"Il est temps de mettre un terme aux mensonges répandus par le colonialisme français dans la presse et par le cinéma pour tromper l’opinion internationale quant à la sauvagerie des massacres commis en Algérie, en particulier en mai 1945 et en août 1955" a déclaré aujourd'hui lundi, l'historien, Gilles Manceron dans une communication donnée à Guelma à l'occasion de la 10ème édition du colloque international sur les massacres du 8 mai 1945, organisé par l'université de Guelma.
Cet historien, ancien vice-président de la ligue française des droits de l'Homme, a interpellé l'Etat français pour reconnaître les crimes commis en Algérie, dans une intervention qu'il a intitulé: "De mai 1945 à août 1955, la nécessité pour la France de reconnaître les crimes commis en Algérie".
M. Manceron a souligné que la France officielle est appelée, dans le contexte des dernières élections présidentielles, à "prendre des positions claires concernant ces évènements".

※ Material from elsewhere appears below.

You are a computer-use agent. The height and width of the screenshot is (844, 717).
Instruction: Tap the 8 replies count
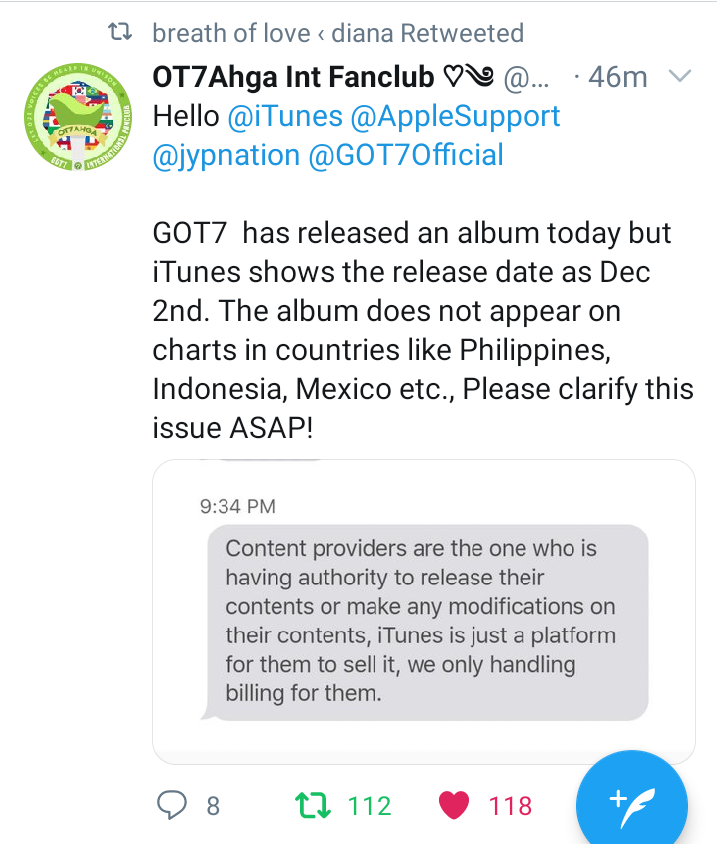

Il a appelé les chercheurs et les historiens à présenter ces évènements sous un jour objectif, selon une approche scientifique qui puisse aller au-delà des analyses journalistiques et des reportages réalisés sur le 8 mai 1945 dans les régions de Guelma et Sétif, souvent travestis par la déformation des faits et des évènements.

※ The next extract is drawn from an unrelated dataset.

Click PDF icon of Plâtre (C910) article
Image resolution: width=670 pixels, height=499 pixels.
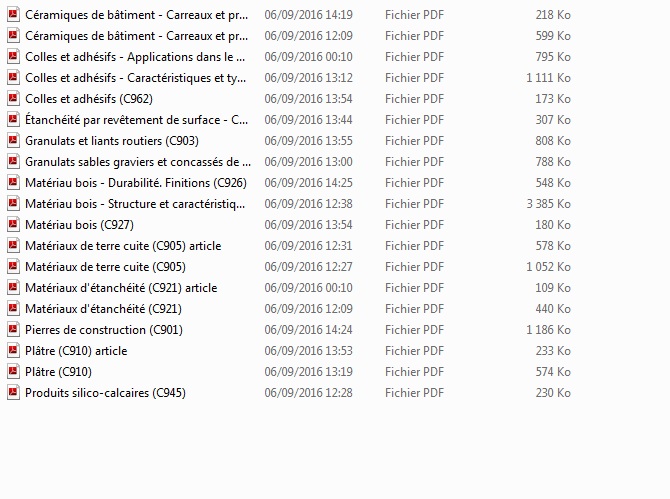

Le conférencier a souligné, en outre, que les massacres du 8 mai 1945 ont permis de réaliser un consensus dans le mouvement nationaliste algérien autour de la nécessité d’une lutte armée pour sortir de l’état de soumission à l’ordre colonial, confirmant la règle selon laquelle "ce qui a été pris par la force, ne peut être récupéré que par la force".
Un hommage a été rendu à feu Abdelhamid Mehri qui fut fidèle à toutes les éditions précédentes du colloque international de l’université de Guelma sur les massacres du 8 mai 1945.